Guidelines for Helping Grieving Children
By Robin Fiorelli
One hundred years ago, death was much more a natural part of a child's experience. Grandparents often lived with families, so children witnessed them growing older and dying. Modern medicine has made strides in reducing infant and child mortality and has prolonged life expectancy for the elderly, so children witness fewer deaths. More and more elderly die in nursing homes and hospitals, outside the home environment. The exclusion of death from children's lives requires us to teach them explicitly about death and grief.
In Mourning and Melancholia, Sigmund Freud outlined his belief that young children did not have the capacity to mourn. He believed that only as a child developed into an adolescent did the child acquire the ego capacity to grieve. More contemporary research has concluded that children do in fact have the capacity to experience and express grief—but it is often more intermittent and drawn out over a longer period than with adult grief.
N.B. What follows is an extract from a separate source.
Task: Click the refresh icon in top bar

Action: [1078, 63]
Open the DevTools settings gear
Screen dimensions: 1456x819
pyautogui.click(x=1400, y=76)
The grieving process helps people heal from their pain. Pain is a natural reaction when we lose someone close, and children are capable of accepting painful reality directly and openly. Often when adults try to protect children from the pain of loss, they actually are trying to protect themselves. The most important thing to remember in helping children cope with the death of a loved one is to allow them to express their grief in their own way and in their own time. It is important not to pressure children to resume their normal activities if they are not ready.
Children tend to have “grief bursts,” which then are followed by play and normal activities. Children may not be able to verbalize succinctly what they are feeling; instead they may demonstrate their feelings through their behavior and play. They may laugh or play at a time that appears inappropriate to an adult.
Children need to feel that it is OK to talk about death and grief. If a child does not want to talk about his or her grief, adults need to respect that desire. Adults should let the grieving child know that they are available to listen and help, and that any feelings the child has—anger, sadness, fear or regret—are normal. Hugging and touching help the grieving child feel secure in expressing emotions and also reassures the child that he or she is loved and will be cared for. Alan Wolfelt believes that if grieving children are ignored, they may suffer more from the sense of isolation than from the loss itself.
Messages relayed to a grieving child such as “Don't cry,”“You need to be strong,” “You're the man in the family now,” or “Be a good girl, your mommy needs your help now more than ever” suppress grief expression in the child and set up unfair expectations. Adults should intervene gently if they observe a child taking on the roles and tasks of the bereaved. Grieving children should not be allowed to take on the role of the “confidante” or partner of one parent if the other parent has died.
It is important that adults not hide their own feelings of grief from a bereaved child. If they do, they teach the child that feelings are not OK—that they are something to be ashamed of and to be kept to oneself. It also is true that grieving adults should not grieve profusely and at length in front of a child since it might frighten and worry the child.
Religion is an important source of strength for many adults and children during the grief process. Children take things literally, so explanations such as “It is God's will,” or “Bonnie is happy in heaven” could be frightening or confusing, rather than comforting particularly if religion has not played an important role in the child's life. It's important to inquire how the child perceives what is explained about the death. It also is important that children be allowed to express their religious and spiritual concerns.
Parents may be tempted to “send children away” when there is a loss—either to protect them from painful feelings or because it is difficult to care for the children while grieving themselves. During the grieving period, children often are most comforted by familiar surroundings and routines; separation may increase their fears about abandonment and change.
Special Consideration—Death of a Parent or Significant Adult
Parents naturally love their children, and children naturally depend upon parents for survival and stability. Phyllis Silverman believes that the losses children experience—how they talk about their deceased parent or significant adult and how they understand his or her place in their lives—can be even more critical than age-specific understanding of death. The death of a parent or significant adult seems to be more difficult if the death was sudden or if the child lacks a solid replacement figure.
Some children fantasize that their parent will return; others have the wish to die so they can be reunited with their deceased parent. This usually is a fleeting desire rather than true suicidal ideation. The child should be questioned more deeply, however, and an investigation made as to whether the child has a specific plan and means available to carry out a suicidal wish.
Silverman describes the accommodation and adaptation to the loss of a parent or significant adult that a bereaved child experiences throughout his or her life. These children tend to revisit the meaning of their parent's death over and over at different developmental stages. They also re-experience the loss at events such as graduation, marriage and the birth of a child.
Some bereaved children idealize their parent or significant adult as a way to keep their pleasant, comforting memories of him or her alive. This can be adaptive unless it gets in the way of the child expressing angry feelings toward the parent for leaving the child or for any “unfinished business” in the relationship. It is important that the surviving parent allow the idealization of the deceased parent but it also is important to stress to the child how much he or she is loved by the parent.